Walter herself was pregnant with twins throughout the study, which provided a great opportunity for her to test the technology.
"It's incredibly freeing to have a small sticker on your chest and belly," Walter said. "I completely forgot about them. Yet they collected the same information as a hospital — all while I was naturally moving around."
The new system uses three sensors. One goes on the abdomen to detect the baby's heartbeat and the mother's contractions. Another goes on the chest to monitor the mother's body temperature and heart rate. A third goes around the finger to monitor blood oxygen and peripheral temperature.
Each of these sensors adheres directly to the mother's skin and is completely wireless, powered instead by a rechargeable lithium-ion battery. The gathered data is transmitted via Bluetooth to the mother's smartphone or to a nurse's display station.
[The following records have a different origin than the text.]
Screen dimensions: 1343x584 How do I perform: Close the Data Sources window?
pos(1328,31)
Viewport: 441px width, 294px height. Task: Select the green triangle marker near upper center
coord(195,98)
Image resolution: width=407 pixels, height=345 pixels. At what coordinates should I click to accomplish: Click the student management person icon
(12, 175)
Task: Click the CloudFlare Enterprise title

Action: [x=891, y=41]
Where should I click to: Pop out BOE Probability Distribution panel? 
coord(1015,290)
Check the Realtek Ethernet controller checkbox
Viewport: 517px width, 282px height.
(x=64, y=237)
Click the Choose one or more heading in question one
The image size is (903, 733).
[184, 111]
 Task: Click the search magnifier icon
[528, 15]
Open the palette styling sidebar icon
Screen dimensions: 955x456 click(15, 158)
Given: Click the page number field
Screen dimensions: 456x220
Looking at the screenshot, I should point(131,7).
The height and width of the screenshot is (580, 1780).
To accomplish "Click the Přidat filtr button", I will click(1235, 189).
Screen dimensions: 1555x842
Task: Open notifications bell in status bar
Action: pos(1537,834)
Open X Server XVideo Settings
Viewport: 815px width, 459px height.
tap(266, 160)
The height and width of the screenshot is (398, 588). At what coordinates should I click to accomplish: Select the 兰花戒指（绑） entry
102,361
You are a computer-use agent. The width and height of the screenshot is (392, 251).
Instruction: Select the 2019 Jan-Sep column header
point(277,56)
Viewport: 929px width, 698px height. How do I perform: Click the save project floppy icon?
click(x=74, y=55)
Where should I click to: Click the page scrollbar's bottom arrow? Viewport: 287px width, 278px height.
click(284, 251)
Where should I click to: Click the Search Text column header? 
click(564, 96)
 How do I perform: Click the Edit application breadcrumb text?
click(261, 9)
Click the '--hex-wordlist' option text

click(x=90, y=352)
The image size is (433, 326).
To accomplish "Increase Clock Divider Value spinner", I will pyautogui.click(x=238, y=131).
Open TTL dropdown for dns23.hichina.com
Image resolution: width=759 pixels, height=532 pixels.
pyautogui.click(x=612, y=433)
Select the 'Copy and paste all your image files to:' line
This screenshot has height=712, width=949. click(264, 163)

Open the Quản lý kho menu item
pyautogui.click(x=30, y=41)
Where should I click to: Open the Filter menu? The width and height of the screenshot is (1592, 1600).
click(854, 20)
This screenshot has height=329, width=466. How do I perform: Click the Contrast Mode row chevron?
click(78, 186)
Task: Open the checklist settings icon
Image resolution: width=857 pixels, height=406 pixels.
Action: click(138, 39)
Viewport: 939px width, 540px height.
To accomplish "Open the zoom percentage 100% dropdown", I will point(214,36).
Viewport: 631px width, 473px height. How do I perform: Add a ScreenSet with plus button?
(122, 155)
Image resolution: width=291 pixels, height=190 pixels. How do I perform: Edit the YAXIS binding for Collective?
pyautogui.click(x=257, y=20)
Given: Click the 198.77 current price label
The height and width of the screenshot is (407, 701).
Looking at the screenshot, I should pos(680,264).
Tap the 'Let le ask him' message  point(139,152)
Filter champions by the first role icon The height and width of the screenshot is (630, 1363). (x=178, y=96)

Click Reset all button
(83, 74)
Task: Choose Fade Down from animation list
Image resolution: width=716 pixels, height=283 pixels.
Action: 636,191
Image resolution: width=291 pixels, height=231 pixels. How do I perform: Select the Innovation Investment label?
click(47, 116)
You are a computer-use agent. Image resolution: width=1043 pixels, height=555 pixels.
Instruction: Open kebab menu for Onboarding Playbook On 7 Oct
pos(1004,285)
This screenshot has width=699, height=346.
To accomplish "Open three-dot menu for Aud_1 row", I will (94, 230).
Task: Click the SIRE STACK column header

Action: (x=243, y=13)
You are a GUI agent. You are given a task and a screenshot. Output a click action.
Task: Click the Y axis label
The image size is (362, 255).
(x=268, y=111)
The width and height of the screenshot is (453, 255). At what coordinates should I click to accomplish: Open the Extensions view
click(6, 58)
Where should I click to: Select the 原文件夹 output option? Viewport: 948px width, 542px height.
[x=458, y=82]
"Instead of having to go to your doctor [and] strap on all kinds of gizmos and gadgets to your body to a point where you can't even go to the bathroom, imagine wearing essentially what amounts to three soft, flexible bandages that you just sort of stick on, and activate with your phone," Xu said.
For the study, the team tested its device on 576 women distributed between Chicago and Lusaka, Zambia. The reason for such geographic diversity in the study areas is that the researchers wanted to account for differing access to health care resources. Lower-income countries frequently have little access to any pregnancy monitoring, and it is difficult to bring conventional systems to these locations on account of the systems' weight and power usage.
After confirming that their devices could work even in areas with fewer resources, the researchers partnered with the Bill & Melinda Gates Foundation to deploy the device around the world, starting with hospitals in Zambia, Ghana and India.
"Childbirth can be a dangerous and traumatic event, even in the best of circumstances where parents have access to the most advanced systems available in health care," said co-senior author John A. Rodgers, director of the Querrey Simpson Institute for Bioelectronics at Northwestern University. "Inadequate equipment and insufficient health care personnel can create significant challenges. Our technologies have powerful potential in these contexts."
Rogers also led the device development at Sibel Health, an offshoot company of Northwestern that is now commercializing the monitors. The researchers hope that commercial availability of such a noninvasive system will make pregnancy monitoring a more routine procedure throughout all pregnancies.
"I think this monitoring can be universal, whether you're having a really healthy pregnancy versus one that [is] high-risk," Xu said.
With this device in the books as a success, the team is continuing to expand the scope of what its technology can do, collaborating with the U.S. Department of Defense to develop new COVID-19 monitoring systems. The team also won an award from Nature last year for applying the technology to monitoring newborns.
"At the end of the day, I think we're trying to revolutionize medical monitoring across the board," Xu said.
The study, "Comprehensive pregnancy monitoring with a network of wireless, soft, and flexible sensors in high- and low-resource health settings," published May 10 in PNAS, was authored by Dennis Ryu, Dong Hyun Kim, Jong Yoon Lee, Ha Uk Chung, Jingyue Cao, Elena Kulikova, Hajar Abu-Zayed, Rachel Lee, Marc Hill, JooHee Lee, Edward Kim, Yerim Park and John A. Rogers, Sibel Inc.; Joan T. Price and Jeffrey S. A. Stringer, University of North Carolina at Chapel Hill; Emily Allen, Jessica R. Walter, Hyoyoung Jeong, Knute L. Martell, Michael Zhang, Brianna R. Kampmeier, Hokyung Jang, Hany Arafa, Claire Liu, Amy S. Paller, Ashish Premkumar, William A. Grobman and Shuai Xu, Northwestern University; Maureen Chisembele and Bellington Vwalika; University of Zambia; and Ntazana Sindano and M. Bridget Spelke, University of North Carolina Global Projects-Zambia.